A pre-order on states built from graph structure and local probabilities suffices to check monotonicity of reachability probabilities in parametric Markov chains.

A machine-rendered reading of the paper's core claim, the machinery that carries it, and where it could break.

The paper develops an algorithm that decides whether reachability probabilities grow or shrink with changes to parameters in a parametric Markov chain. It builds a pre-order on the states using only the chain's graph and the probabilities on its outgoing edges, then checks whether this pre-order satisfies a condition that guarantees monotonicity for selected parameters. When the check succeeds, the method avoids expensive symbolic computation and accelerates subsequent parameter synthesis.
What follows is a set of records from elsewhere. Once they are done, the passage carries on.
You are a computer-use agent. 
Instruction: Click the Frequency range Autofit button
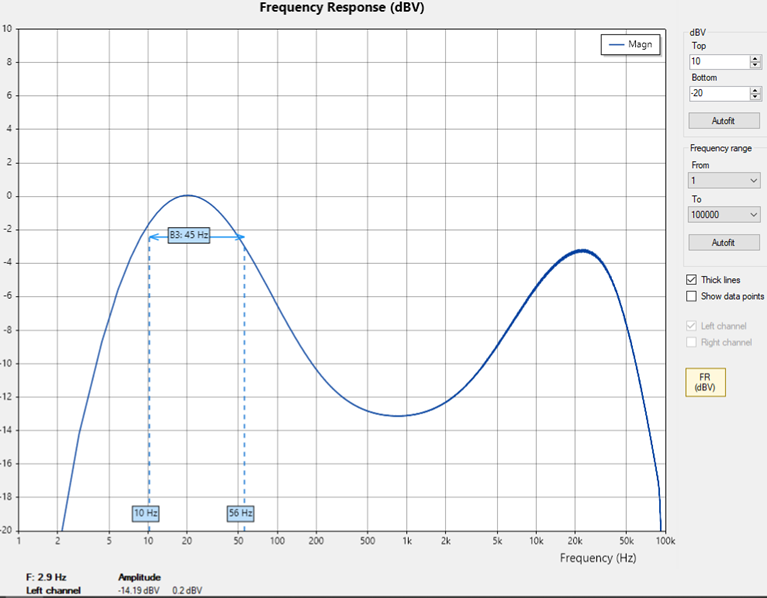[x=723, y=242]
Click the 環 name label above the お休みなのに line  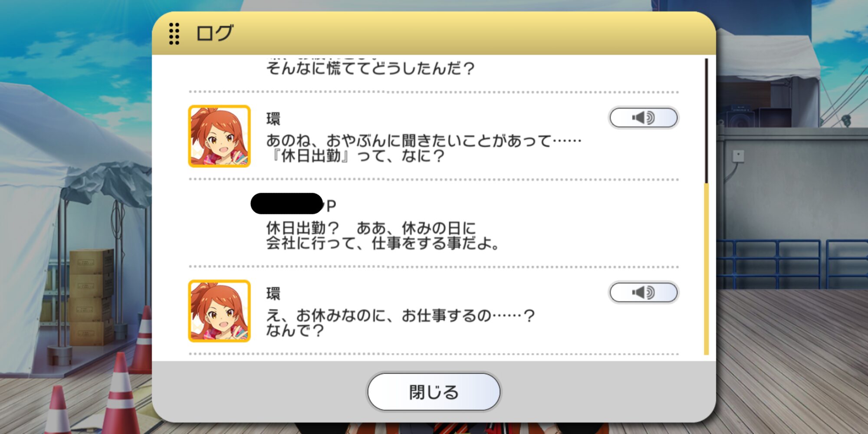(273, 293)
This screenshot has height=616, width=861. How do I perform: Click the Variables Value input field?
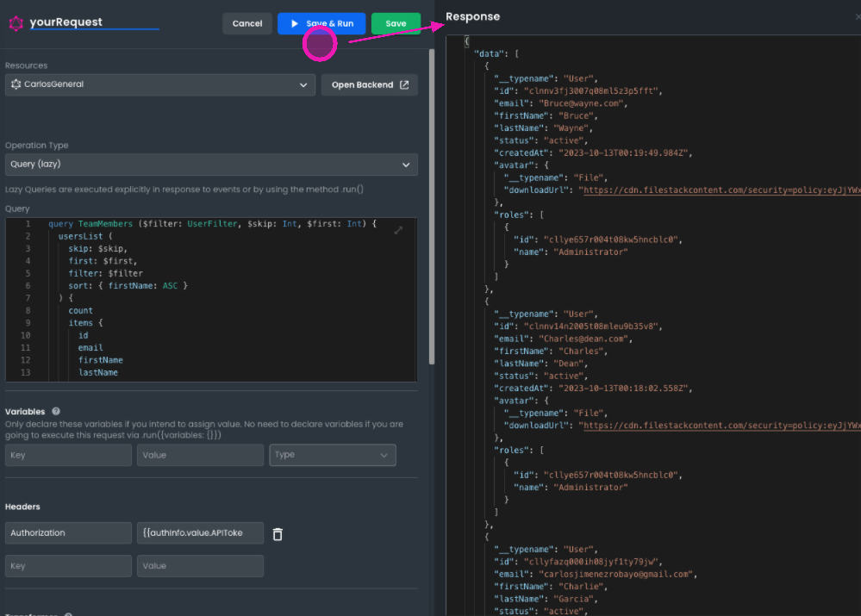click(200, 455)
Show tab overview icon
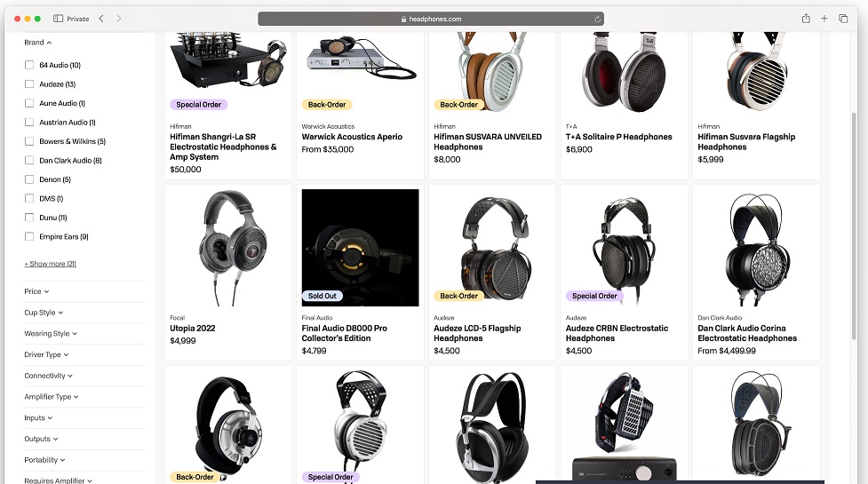The height and width of the screenshot is (484, 868). (843, 19)
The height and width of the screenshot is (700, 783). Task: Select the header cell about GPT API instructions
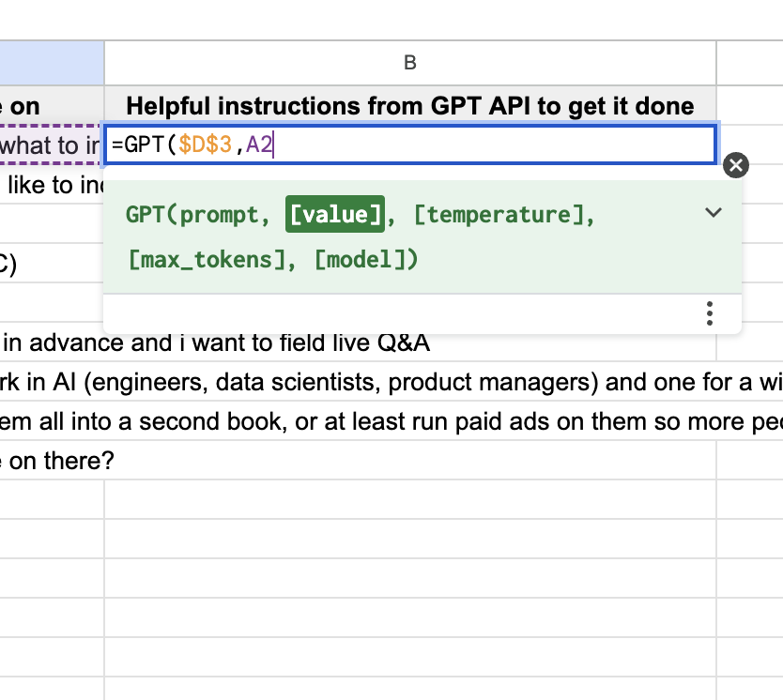click(408, 105)
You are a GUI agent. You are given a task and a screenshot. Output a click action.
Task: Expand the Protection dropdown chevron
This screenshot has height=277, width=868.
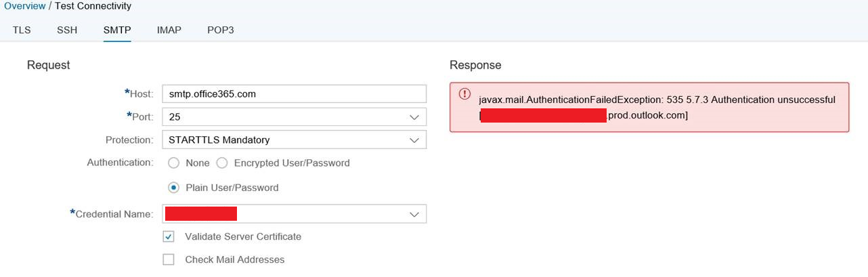[414, 140]
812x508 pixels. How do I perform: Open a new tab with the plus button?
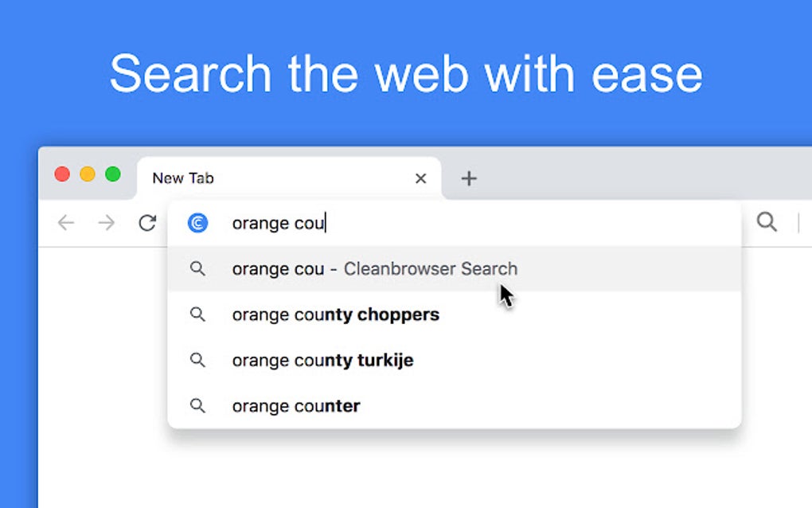(468, 178)
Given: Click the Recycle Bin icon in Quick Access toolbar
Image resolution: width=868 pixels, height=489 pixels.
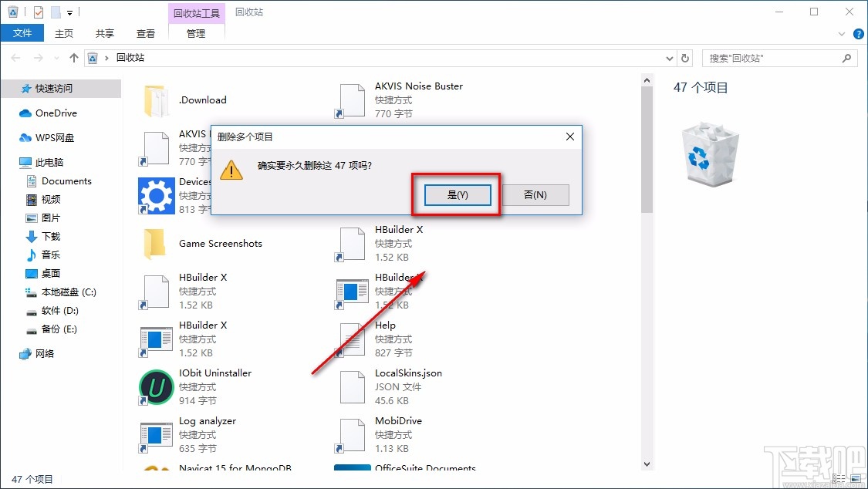Looking at the screenshot, I should click(13, 12).
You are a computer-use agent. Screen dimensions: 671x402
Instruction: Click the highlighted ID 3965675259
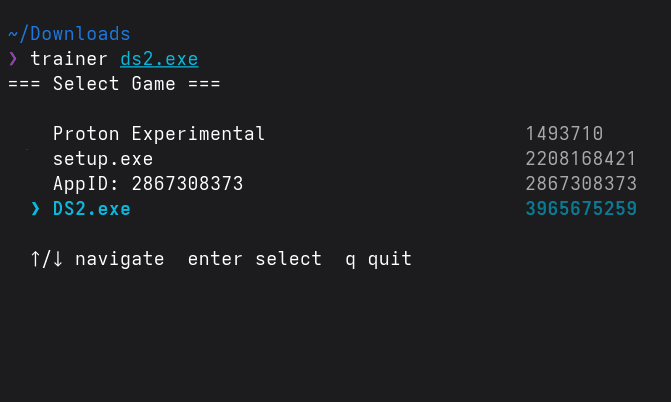[581, 209]
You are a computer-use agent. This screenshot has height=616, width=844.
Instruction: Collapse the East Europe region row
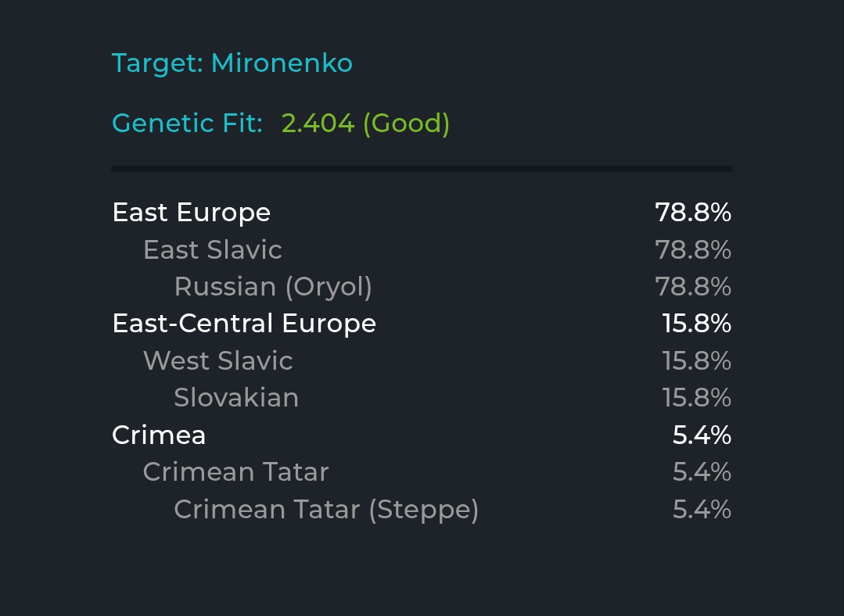422,213
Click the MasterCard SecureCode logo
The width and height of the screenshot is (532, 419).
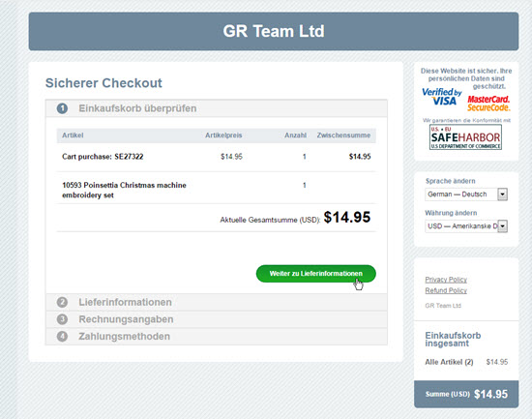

Experiments on standard benchmarks show that the check often succeeds and yields speed-ups of orders of magnitude over a symbolic baseline.

Core claim

Reachability probabilities in parametric Markov chains are monotonic in selected parameters precisely when a pre-order constructed solely from the underlying graph and the local transition probabilities satisfies a simple, efficiently checkable condition.

What carries the argument

Pre-order on states derived from graph structure and local transition probabilities, serving as a sufficient condition for monotonicity of reachability probabilities.

If this is right

  • When the pre-order condition holds, reachability probabilities are guaranteed monotonic in the tested parameters.
  • Monotonicity confirmation lets parameter synthesis replace symbolic methods with faster, monotonicity-aware search.
  • The linear-time pre-order check runs on the explicit graph and succeeds on several published benchmarks.
  • Synthesis time drops by orders of magnitude once monotonicity is established for the relevant parameters.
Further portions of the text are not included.